Opportunities and challenges in the data lake query engine market
The acquisition is a good move for Starburst, said Matt Aslett, an analyst at Ventana Research.
The combination of workload monitoring, autonomous indexing and query orchestration that Varada brings to the acquisition should enhance Starburst's ability to deliver accelerated analytics on data lake environments distributed across cloud and on-premises infrastructure.
Matt AslettAnalyst, Ventana Research
"Varada was already working with Trino and was a Starburst partner, so the combination is highly complementary," Aslett said. "It adds further data lake analytics acceleration capabilities to Starburst's platform through Varada's caching and indexing functionality, as well as its workload observability capabilities."
Data lake query technology options for organizations are expanding, but data lake speed performance compared with moving data into and out of databases or data warehouses remains a challenge, said Doug Henschen, an analyst at Constellation Research.

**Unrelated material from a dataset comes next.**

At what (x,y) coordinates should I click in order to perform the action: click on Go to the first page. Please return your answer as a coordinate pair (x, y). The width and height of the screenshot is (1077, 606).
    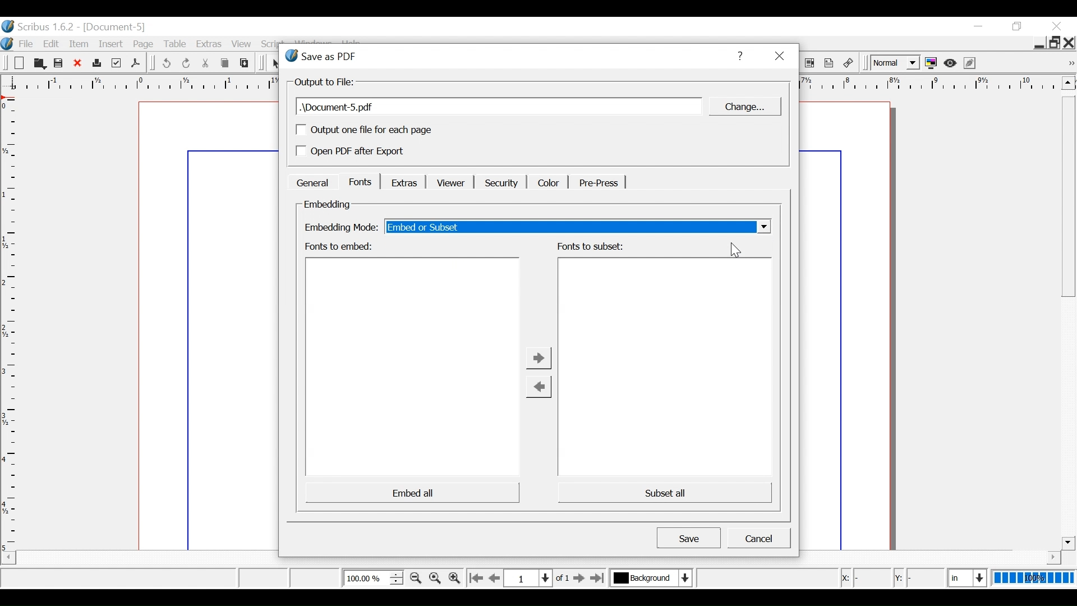
    Looking at the image, I should click on (475, 578).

"This deal helps Starburst step up performance with Varada's caching and indexing technology," Henschen said. "The deal closes a gap in Starburst's technology and team, enhances the solution's appeal to would-be customers, and steps up competition with direct Starburst competitors, including Dremio and Ahana."
Why Starburst bought Varada to accelerate data lake queries
One of the key factors in Starburst's move to acquire Varada was Starburst CEO and co-founder Justin Borgman's expectation that the vendors' technologies could be integrated relatively quickly.
Because the vendors have been partners for more than a year and use the Trino SQL query engine, Borgman said he expects it will take only 90 days for the Varada technology to be integrated into Starburst.
"That's pretty lightning fast as far as acquisitions and integrations go," he said.
In terms of what Varada brings to Starburst, Borgman said Varada's value is that it can make Starburst user queries up to seven times faster, which can help reduce costs.
Organizations that run Starburst Enterprise, which organizations deploy on their own infrastructure, will get better performance with less infrastructure, as less hardware will be needed to achieve performance goals, Borgman said.
At the core of Varada's platform -- and the main reason Borgman said he was interested in the company -- is the smart indexing caching technology that enables the query acceleration.
Varada's technology caches queries based on workloads. The Varada smart index watches query patterns and automatically decides what to cache to enable performance improvements.
Data lake analytics and more speed
As to why faster queries are important, Borgman said it has to do with larger trends in the data lake arena.
The key trend is the shift toward data lake analytics, an area some vendors refer to as a data lakehouse, Borgman noted.
The basic idea is to enable the use of data lakes for analytics without needing to first load all the data into a data warehouse.
Starburst's acquisition of Varada and its technology is a step toward reducing or eliminating any performance differences between a traditional data warehouse and a data lake engine, Borgman said.
That data lake performance boost is particularly useful now as many observers anticipate a recession, worry about the effect of rising interest rates and customers become a bit more cost-conscious, Borgman said.
"We think this is a really compelling way for them to reduce their analytics costs by moving workloads to a data lake, and still getting great performance out of it," he said.